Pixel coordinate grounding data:
******
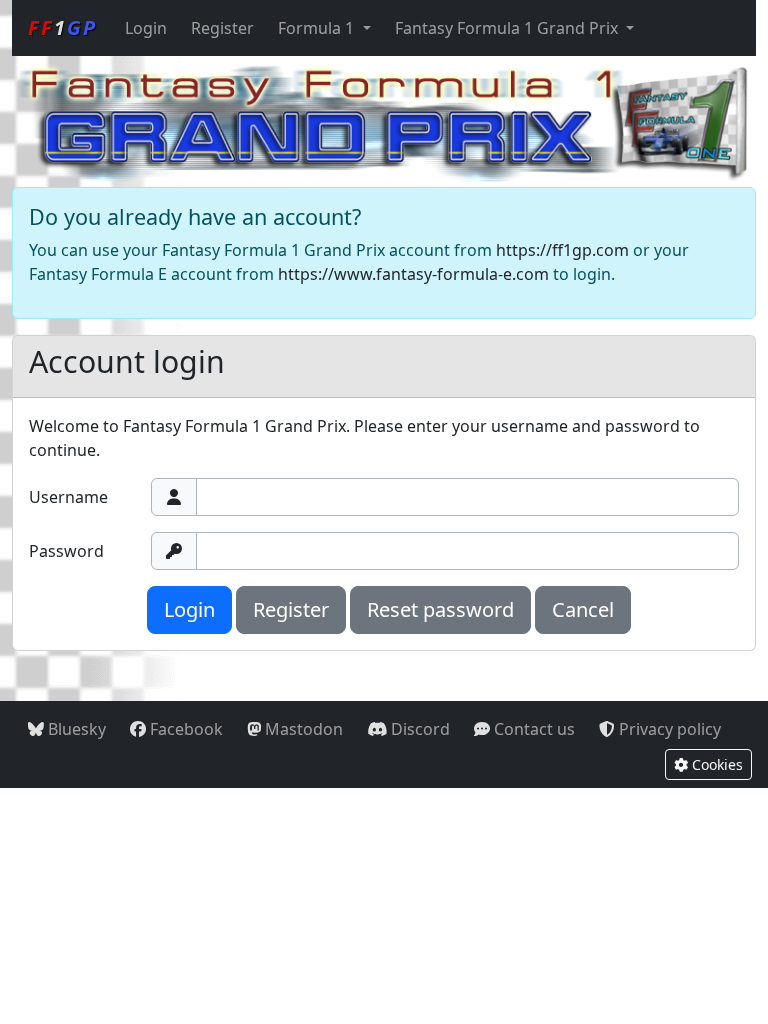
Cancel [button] (583, 609)
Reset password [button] (440, 609)
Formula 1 (318, 28)
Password (66, 551)
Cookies (715, 764)
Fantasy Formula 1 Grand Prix (508, 28)
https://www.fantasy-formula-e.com (413, 274)
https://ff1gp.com (562, 250)
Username (68, 497)
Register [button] (291, 609)
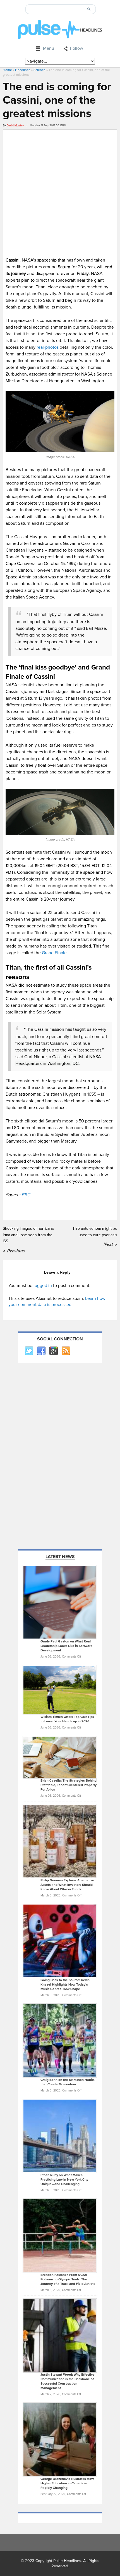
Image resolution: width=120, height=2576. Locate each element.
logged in (42, 1285)
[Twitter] (28, 1351)
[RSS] (65, 1351)
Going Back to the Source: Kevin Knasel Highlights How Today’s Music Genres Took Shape (65, 1984)
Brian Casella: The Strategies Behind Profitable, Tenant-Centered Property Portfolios (68, 1785)
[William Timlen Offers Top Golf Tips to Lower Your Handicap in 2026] (60, 1689)
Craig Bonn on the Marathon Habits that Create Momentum (67, 2082)
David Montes (15, 125)
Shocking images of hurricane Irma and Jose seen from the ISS (28, 1234)
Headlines (22, 70)
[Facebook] (41, 1351)
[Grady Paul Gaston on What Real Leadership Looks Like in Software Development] (60, 1602)
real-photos (47, 347)
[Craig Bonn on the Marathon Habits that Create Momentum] (60, 2040)
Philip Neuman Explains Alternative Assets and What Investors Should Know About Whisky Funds (67, 1884)
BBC (25, 1195)
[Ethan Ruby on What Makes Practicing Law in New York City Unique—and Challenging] (60, 2135)
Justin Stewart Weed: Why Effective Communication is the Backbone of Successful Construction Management (67, 2381)
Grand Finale (54, 953)
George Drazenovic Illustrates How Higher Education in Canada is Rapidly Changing (67, 2483)
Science (39, 70)
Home (7, 70)
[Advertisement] (60, 192)
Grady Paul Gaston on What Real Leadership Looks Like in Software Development (66, 1646)
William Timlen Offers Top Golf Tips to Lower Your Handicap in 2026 (67, 1719)
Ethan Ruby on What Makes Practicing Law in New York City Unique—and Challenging (64, 2179)
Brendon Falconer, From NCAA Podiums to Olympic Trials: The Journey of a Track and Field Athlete (67, 2279)
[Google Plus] (53, 1351)
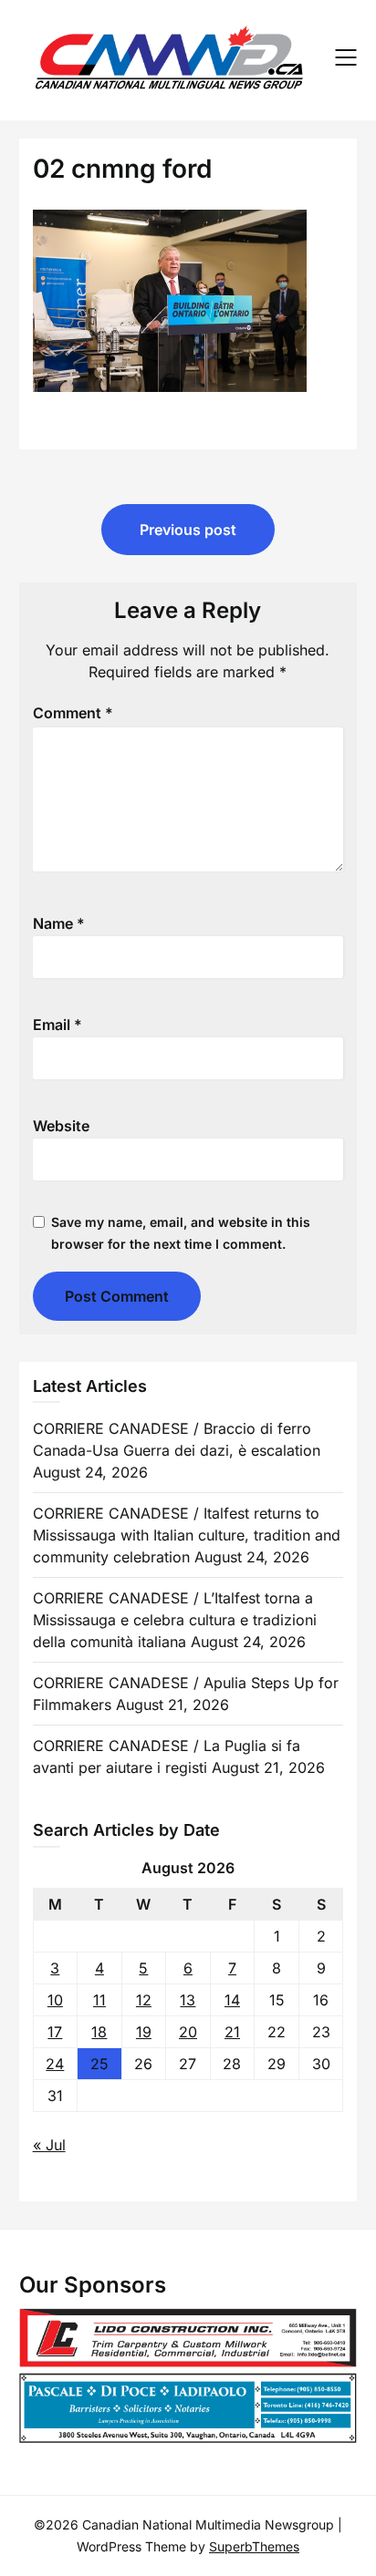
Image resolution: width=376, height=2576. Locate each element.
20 (188, 2032)
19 (143, 2032)
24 (55, 2064)
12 (143, 2000)
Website (61, 1126)
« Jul (49, 2145)
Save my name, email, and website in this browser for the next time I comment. (180, 1233)
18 (99, 2032)
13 (187, 2000)
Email (57, 1024)
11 (99, 2000)
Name (59, 923)
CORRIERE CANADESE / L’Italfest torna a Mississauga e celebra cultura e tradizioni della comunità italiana (175, 1620)
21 (232, 2032)
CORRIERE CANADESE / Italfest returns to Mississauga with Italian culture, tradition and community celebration (186, 1535)
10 (55, 2000)
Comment (73, 713)
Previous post (188, 529)
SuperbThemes (254, 2546)
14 (232, 2000)
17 (54, 2032)
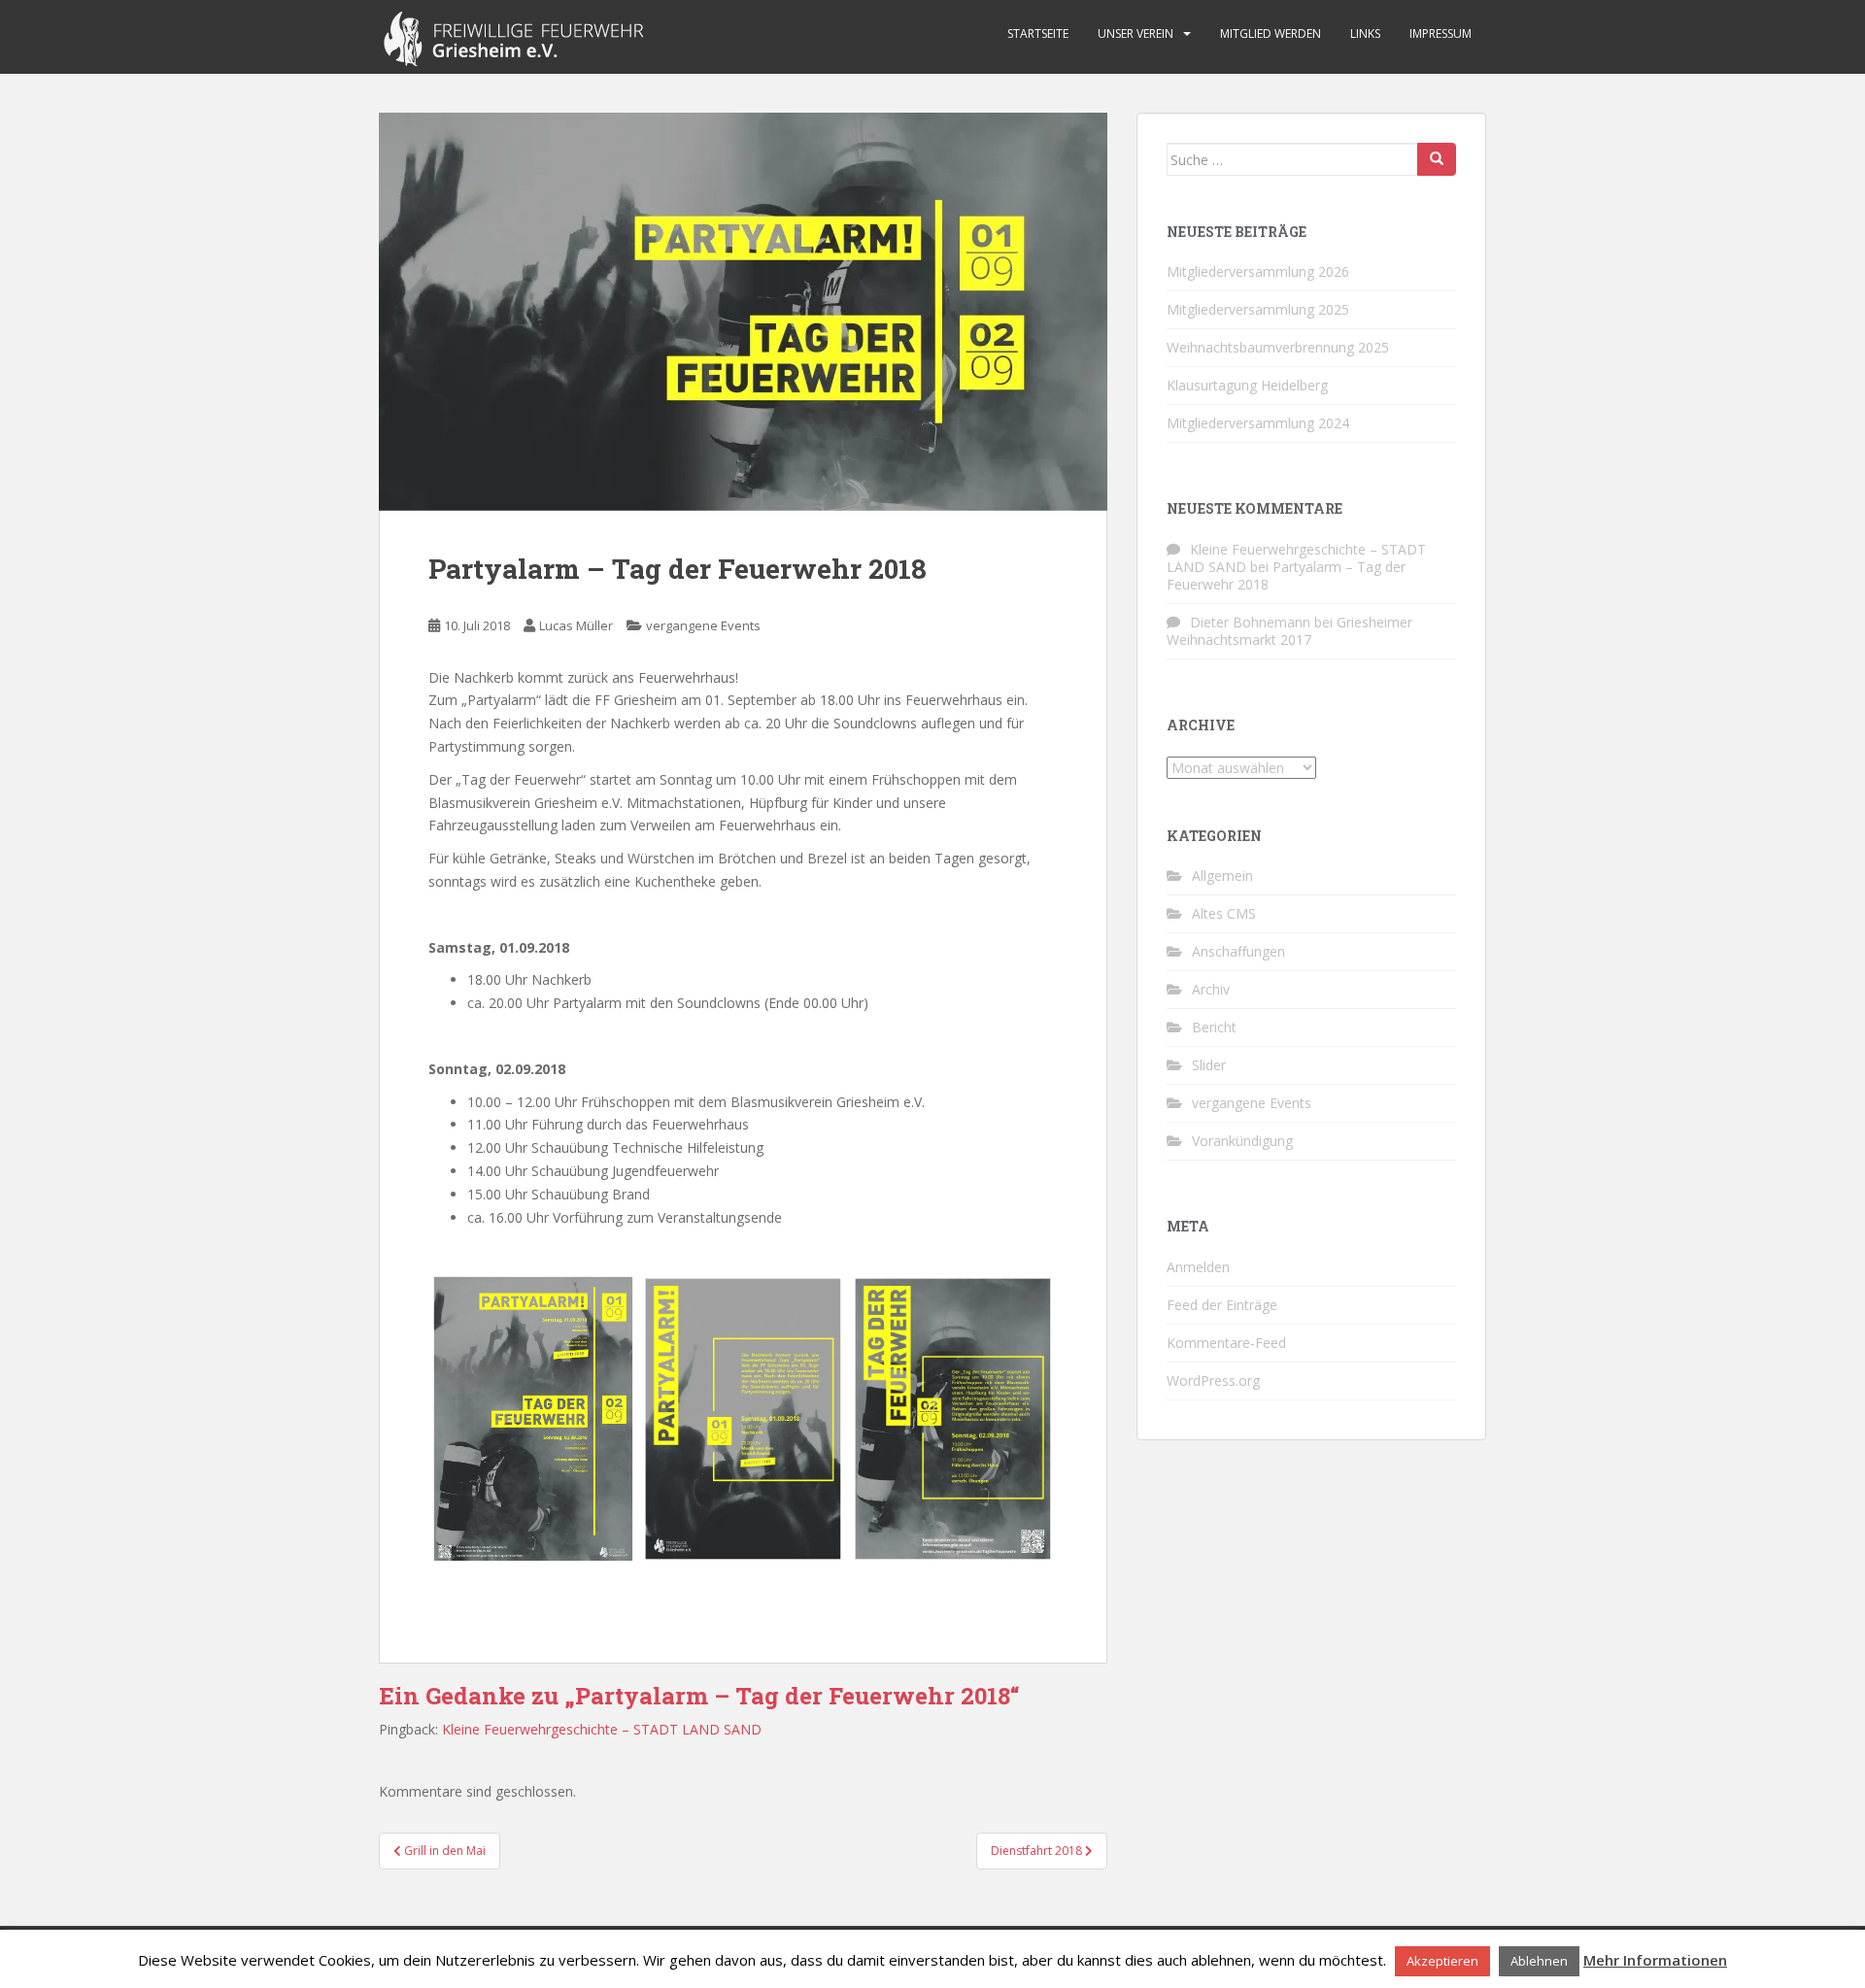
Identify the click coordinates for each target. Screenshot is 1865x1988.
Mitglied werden (1270, 33)
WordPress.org (1213, 1380)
******
- **Required action**: Without the pictures, print all of the records exactly.

- **Exercise output**:
Cancel [button] (583, 609)
Reset password [button] (440, 609)
Formula 1 (318, 28)
Password (66, 551)
Cookies (715, 764)
Fantasy Formula 1 Grand Prix (508, 28)
https://www.fantasy-formula-e.com (413, 274)
https://ff1gp.com (562, 250)
Username (68, 497)
Register [button] (291, 609)
Image resolution: width=120, height=2576. Locate each element.
logged in (42, 1285)
[Twitter] (28, 1351)
[RSS] (65, 1351)
Going Back to the Source: Kevin Knasel Highlights How Today’s Music Genres Took Shape (65, 1984)
Brian Casella: The Strategies Behind Profitable, Tenant-Centered Property Portfolios (68, 1785)
[William Timlen Offers Top Golf Tips to Lower Your Handicap in 2026] (60, 1689)
Craig Bonn on the Marathon Habits that Create Momentum (67, 2082)
David Montes (15, 125)
Shocking images of hurricane Irma and Jose seen from the ISS (28, 1234)
Headlines (22, 70)
[Facebook] (41, 1351)
[Grady Paul Gaston on What Real Leadership Looks Like in Software Development] (60, 1602)
real-photos (47, 347)
[Craig Bonn on the Marathon Habits that Create Momentum] (60, 2040)
Philip Neuman Explains Alternative Assets and What Investors Should Know About Whisky Funds (67, 1884)
BBC (25, 1195)
[Ethan Ruby on What Makes Practicing Law in New York City Unique—and Challenging] (60, 2135)
Justin Stewart Weed: Why Effective Communication is the Backbone of Successful Construction Management (67, 2381)
Grand Finale (54, 953)
George Drazenovic Illustrates How Higher Education in Canada is Rapidly Changing (67, 2483)
Science (39, 70)
Home (7, 70)
[Advertisement] (60, 192)
Grady Paul Gaston on What Real Leadership Looks Like in Software Development (66, 1646)
William Timlen Offers Top Golf Tips to Lower Your Handicap in 2026 (67, 1719)
Ethan Ruby on What Makes Practicing Law in New York City Unique—and Challenging (64, 2179)
Brendon Falconer, From NCAA Podiums to Olympic Trials: The Journey of a Track and Field Athlete (67, 2279)
[Google Plus] (53, 1351)
Image resolution: width=376, height=2576. Locate each element.
20 (188, 2032)
19 (143, 2032)
24 (55, 2064)
12 (143, 2000)
Website (61, 1126)
« Jul (49, 2145)
Save my name, email, and website in this browser for the next time I comment. (180, 1233)
18 (99, 2032)
13 (187, 2000)
Email (57, 1024)
11 (99, 2000)
Name (59, 923)
CORRIERE CANADESE / L’Italfest torna a Mississauga e celebra cultura e tradizioni della comunità italiana (175, 1620)
21 (232, 2032)
CORRIERE CANADESE / Italfest returns to Mississauga with Italian culture, tradition and community celebration (186, 1535)
10 (55, 2000)
Comment (73, 713)
Previous post (188, 529)
SuperbThemes (254, 2546)
14 (232, 2000)
17 (54, 2032)
Identify the click coordinates for each target. Screenshot is 1865x1988.
Mitglied werden (1270, 33)
WordPress.org (1213, 1380)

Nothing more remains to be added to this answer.